One question we’ve seen from clients has been centered on CTR and conversion. The data is still difficult to manage accurately, as well evolving in its own infancy, but early benchmarks suggest AI-assisted or generative search traffic can convert at significantly higher rates than traditional organic sessions in some contexts, even as overall click volumes decline. At the same time, studies show organic click-through rates can drop sharply when AI Overviews appear, in some cases by 50–60%+, particularly for informational queries.
This is actually the fun part. AI has bedded in, the standards are higher and the audience have to come first. There’s a lot more to learn and grow into.
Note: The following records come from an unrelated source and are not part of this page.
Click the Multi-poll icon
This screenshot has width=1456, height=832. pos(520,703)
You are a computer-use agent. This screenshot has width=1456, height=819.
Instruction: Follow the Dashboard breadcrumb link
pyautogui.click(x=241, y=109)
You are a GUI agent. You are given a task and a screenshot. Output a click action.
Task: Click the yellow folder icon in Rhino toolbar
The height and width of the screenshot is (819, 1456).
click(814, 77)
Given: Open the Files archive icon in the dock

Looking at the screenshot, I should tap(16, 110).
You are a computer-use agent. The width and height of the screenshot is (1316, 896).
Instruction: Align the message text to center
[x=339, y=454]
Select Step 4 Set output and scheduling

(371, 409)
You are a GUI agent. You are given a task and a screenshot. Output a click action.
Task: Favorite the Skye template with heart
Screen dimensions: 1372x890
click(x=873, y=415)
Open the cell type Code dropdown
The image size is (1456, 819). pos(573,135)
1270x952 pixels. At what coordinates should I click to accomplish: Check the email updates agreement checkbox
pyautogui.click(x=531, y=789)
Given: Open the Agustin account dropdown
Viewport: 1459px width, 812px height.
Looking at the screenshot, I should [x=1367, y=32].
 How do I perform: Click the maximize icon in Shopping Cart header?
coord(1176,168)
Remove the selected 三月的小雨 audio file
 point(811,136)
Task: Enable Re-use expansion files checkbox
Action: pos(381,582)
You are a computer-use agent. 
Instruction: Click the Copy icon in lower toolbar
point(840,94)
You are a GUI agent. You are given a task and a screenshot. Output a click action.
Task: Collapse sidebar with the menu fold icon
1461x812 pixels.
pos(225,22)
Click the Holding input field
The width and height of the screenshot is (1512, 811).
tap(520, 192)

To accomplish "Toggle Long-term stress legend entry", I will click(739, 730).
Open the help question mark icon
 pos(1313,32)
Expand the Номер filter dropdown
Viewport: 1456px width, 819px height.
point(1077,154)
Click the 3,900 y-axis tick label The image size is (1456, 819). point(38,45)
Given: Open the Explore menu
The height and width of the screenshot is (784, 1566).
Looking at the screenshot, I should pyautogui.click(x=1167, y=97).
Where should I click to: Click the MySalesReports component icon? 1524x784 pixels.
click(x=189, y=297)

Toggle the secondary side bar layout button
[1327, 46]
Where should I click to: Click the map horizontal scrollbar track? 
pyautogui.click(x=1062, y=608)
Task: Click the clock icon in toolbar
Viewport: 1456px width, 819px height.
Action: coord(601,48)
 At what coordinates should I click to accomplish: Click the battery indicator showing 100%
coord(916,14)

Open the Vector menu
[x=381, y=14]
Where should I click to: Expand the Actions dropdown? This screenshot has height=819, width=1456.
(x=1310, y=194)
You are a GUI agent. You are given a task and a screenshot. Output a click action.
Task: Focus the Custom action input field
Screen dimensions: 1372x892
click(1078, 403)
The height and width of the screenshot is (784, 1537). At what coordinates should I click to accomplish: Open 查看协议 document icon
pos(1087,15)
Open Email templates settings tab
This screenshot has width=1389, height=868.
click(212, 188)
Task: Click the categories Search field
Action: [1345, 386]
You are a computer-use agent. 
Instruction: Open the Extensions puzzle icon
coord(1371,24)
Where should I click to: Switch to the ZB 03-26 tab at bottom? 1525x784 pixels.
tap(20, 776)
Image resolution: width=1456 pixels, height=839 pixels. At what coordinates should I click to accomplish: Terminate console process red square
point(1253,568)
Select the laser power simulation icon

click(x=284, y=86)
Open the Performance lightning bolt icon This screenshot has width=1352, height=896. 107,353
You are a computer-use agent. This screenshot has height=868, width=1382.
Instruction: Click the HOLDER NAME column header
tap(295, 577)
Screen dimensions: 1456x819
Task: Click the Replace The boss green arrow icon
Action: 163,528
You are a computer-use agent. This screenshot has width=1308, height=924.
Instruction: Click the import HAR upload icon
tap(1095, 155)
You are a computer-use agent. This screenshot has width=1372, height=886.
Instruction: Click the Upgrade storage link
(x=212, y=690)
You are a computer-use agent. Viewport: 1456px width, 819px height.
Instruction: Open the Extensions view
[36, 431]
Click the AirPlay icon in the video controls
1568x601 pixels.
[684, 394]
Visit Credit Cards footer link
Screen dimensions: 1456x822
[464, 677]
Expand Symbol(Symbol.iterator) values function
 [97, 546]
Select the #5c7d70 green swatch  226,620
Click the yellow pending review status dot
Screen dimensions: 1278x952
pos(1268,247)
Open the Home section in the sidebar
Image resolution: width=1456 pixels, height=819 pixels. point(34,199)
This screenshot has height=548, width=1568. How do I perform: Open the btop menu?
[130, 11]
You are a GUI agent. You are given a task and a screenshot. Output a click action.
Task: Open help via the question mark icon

Good SEO in 2026 is no longer a role built around ranking pages and positions in Google. It’s a digital visibility system with multiple entry points to explore and build around. Your audience enters through AI Overviews, LLMs, traditional organic results, social platforms, PR coverage, and even uses increasingly advanced hardware to get there. The job of an SEO now is, where it’s feasible, building a strategy to grow presence across the spectrum.
We haven’t gone into detail on this guide (Digital PR specialists can explain this better than us), but even link building falls into the same ethos of quality over quantity, with real-world validation playing a crucial role in brand building and trust. Brand mentions are accepted to be one of the key attributes to build up referrals from AI prompts, and quality, relevant links from trusted sources are a fantastic way to achieve this.
A final nod (perhaps unfairly) to technical SEO, which is still there, and still boring, but arguably just as important than ever. If AI systems and search engines are doing more interpretation for you, then crawlability, structure, clarity and performance become the baseline that everything else depends on. For years we’ve championed the value of technical SEO and the foundations it helps set up for everything else. The importance of user experience and crawlability won’t diminish any time soon, especially in the wake of vibe-coded and AI generated spam.
When discussing AI and how integrated it is in modern behaviour, I consider what fresh-faced director Kane Parsons alluded to in a recent interview, describing the idea of “society roleplaying as itself”, creating a closed loop where users are accepting a generated and summarised version of reality from its own content.